Below are the main elements of the package:


The EU will stop buying all Russian crude oil delivered by sea - or 2/3 of all EU imports of Russian crude - from early December, and will ban all Russian refined products two months later.

Deliveries of Russian crude via the Druzhba pipeline, which runs through Poland, Germany, Hungary, Slovakia and the Czech Republic, will be exempt from the embargo for an indefinite time, but Poland and Germany have said they would stop using the pipeline by year end, bringing the reduction of Russian oil imports into the EU to 90% by end-2022.

In 2021, the EU imported 48 billion euros ($51 billion) worth of crude oil and 23 billion euros of refined products from Russia.

Russian crude is much cheaper than Brent, so for the sake of fairness, Hungary, Slovakia and the Czech Republic, which will continue to buy Russian crude, will not be able to re-sell it, or refined products they make from it, to any other EU country.


Because of its geographical location, Bulgaria will be allowed to import Russian crude and refined products by sea until the end of 2024. Croatia will be able to buy until the end of 2023 Russian vacuum gas oil for its refinery.


To make it difficult for Russia to re-direct its oil tankers to other buyers in the world, the EU, together with Britain and other G7 countries, is blocking the insurance and re-insurance of ships carrying Russian oil by EU firms. New insurance contracts are banned immediately and existing ones will be phased out over six months.

Tankers without insurance are not allowed into most major ports because of the risk of cargo loss and litigation in case of oil spills

Many major insurance companies in the shipping business are either European or, in case of groups of insurers and re-insurers, include European firms, so the ban is likely to be effective, as it was for Iranian oil in 2012.
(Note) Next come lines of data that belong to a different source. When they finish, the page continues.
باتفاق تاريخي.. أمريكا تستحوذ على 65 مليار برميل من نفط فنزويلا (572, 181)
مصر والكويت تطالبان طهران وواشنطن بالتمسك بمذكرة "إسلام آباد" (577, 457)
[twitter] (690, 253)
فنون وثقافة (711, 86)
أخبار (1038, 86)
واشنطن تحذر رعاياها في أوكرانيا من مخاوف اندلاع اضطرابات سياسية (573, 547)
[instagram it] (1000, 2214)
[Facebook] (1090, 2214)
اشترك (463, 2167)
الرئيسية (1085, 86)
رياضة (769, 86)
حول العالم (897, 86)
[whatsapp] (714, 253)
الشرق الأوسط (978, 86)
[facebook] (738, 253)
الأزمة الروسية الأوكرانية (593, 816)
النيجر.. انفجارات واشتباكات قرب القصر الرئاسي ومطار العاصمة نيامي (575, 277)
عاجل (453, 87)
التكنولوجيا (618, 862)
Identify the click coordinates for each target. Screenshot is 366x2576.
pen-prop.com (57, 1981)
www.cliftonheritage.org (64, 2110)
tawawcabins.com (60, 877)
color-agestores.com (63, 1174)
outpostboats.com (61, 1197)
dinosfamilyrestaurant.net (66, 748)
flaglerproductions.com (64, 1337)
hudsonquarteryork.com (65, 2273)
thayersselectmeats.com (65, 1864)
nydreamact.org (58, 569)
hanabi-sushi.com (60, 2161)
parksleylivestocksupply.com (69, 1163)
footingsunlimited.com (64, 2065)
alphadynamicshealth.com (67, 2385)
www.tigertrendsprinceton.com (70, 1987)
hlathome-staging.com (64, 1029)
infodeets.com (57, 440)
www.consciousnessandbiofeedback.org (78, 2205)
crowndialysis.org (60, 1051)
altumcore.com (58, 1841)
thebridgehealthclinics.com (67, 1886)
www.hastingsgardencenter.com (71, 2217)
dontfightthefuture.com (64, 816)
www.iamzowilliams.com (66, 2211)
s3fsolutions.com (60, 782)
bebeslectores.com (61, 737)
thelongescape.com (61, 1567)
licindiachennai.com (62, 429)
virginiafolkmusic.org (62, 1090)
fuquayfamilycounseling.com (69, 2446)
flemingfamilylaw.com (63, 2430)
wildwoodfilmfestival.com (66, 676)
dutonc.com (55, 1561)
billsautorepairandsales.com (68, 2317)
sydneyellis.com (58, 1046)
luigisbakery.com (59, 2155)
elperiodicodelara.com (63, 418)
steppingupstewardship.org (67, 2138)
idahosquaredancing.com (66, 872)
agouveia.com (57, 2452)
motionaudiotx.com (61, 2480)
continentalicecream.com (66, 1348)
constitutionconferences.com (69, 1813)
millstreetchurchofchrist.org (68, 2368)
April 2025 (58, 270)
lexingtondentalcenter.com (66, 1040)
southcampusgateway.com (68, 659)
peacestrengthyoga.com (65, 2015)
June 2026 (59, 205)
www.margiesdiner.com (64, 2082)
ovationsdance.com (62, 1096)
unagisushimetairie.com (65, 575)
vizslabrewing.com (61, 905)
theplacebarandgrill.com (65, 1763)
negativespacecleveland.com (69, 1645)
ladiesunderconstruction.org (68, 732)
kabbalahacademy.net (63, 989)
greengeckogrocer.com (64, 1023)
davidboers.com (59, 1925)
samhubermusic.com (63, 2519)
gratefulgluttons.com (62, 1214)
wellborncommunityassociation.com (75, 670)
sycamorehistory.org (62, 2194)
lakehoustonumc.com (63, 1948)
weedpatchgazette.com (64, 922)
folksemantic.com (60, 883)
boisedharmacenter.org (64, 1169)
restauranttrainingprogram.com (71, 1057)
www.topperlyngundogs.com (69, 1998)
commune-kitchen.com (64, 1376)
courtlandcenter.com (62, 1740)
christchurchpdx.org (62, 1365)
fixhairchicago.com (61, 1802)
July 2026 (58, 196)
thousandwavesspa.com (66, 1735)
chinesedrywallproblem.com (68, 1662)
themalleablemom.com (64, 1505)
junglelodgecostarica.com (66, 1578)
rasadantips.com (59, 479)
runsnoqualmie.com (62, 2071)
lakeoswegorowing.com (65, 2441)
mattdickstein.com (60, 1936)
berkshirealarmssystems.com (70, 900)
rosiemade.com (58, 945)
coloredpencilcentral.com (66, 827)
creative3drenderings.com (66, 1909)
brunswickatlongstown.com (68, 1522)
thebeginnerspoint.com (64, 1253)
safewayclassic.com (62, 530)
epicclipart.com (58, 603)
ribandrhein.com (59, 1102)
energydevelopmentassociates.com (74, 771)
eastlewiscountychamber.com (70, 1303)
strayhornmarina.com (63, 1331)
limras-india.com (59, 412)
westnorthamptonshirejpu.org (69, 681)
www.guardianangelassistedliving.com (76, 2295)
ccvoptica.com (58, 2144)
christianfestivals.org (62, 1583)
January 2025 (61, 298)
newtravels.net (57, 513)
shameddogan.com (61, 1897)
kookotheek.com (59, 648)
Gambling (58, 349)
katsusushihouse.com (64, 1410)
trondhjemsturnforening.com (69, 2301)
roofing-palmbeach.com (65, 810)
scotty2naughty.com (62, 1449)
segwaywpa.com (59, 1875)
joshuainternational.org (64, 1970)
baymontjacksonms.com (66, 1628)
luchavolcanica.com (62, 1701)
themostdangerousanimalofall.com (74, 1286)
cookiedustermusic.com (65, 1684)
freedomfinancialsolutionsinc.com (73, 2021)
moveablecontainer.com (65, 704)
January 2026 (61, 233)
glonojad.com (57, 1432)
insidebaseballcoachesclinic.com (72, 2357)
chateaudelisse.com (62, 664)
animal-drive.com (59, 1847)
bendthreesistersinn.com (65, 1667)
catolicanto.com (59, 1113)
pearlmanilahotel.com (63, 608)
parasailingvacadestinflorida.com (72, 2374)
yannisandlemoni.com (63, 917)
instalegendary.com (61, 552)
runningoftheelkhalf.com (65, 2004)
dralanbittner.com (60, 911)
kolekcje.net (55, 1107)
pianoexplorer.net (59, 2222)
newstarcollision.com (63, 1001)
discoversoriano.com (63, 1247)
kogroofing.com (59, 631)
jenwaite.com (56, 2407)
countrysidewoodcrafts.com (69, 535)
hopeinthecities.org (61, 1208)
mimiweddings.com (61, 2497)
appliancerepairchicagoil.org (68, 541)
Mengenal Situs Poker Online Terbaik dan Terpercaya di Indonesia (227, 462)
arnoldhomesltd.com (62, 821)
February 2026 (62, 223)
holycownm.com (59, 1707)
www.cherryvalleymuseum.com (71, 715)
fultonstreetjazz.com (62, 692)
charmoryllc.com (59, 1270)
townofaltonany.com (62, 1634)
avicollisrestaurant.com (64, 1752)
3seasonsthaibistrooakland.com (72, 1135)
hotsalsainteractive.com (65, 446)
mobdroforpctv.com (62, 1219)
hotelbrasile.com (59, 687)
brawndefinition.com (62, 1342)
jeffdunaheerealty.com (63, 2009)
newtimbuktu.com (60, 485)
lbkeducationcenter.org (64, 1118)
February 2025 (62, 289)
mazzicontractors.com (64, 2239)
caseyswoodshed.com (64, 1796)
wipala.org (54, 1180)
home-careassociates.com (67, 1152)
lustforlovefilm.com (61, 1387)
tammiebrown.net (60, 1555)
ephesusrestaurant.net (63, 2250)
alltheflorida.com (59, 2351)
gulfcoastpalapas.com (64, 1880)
The EU is disconnecting Russia's biggest bank Sberbank (SBER.MM) from the SWIFT messaging system as well as two smaller lenders, Credit Bank of Moscow (CBOM.MM) and Russian Agricultural Bank. The EU is also disconnecting one Belarusian bank.

EU accounting, lobbying, public relations and consultancy companies will not be allowed to provide services to Russian entities. This is coordinated with Britain and other G7 countries, making sure most of the world's biggest consultancy firms are covered.


The EU is suspending broadcasting permits for three Russian State outlets: Rossiya RTR/RTR Planeta, Rossiya 24/Russia 24, and TV Centre International. Also, EU companies will not be allowed to advertise in these outlets.


The EU has added chemicals that could be used in the process of manufacture of chemical weapons.


The EU package expands the list of individuals and companies facing asset freezes and travel bans associated with Russia's military-industrial sectors. A full list of names will be available later on Friday or on Saturday. The expansion brings the EU into line with a similar list compiled by the United States.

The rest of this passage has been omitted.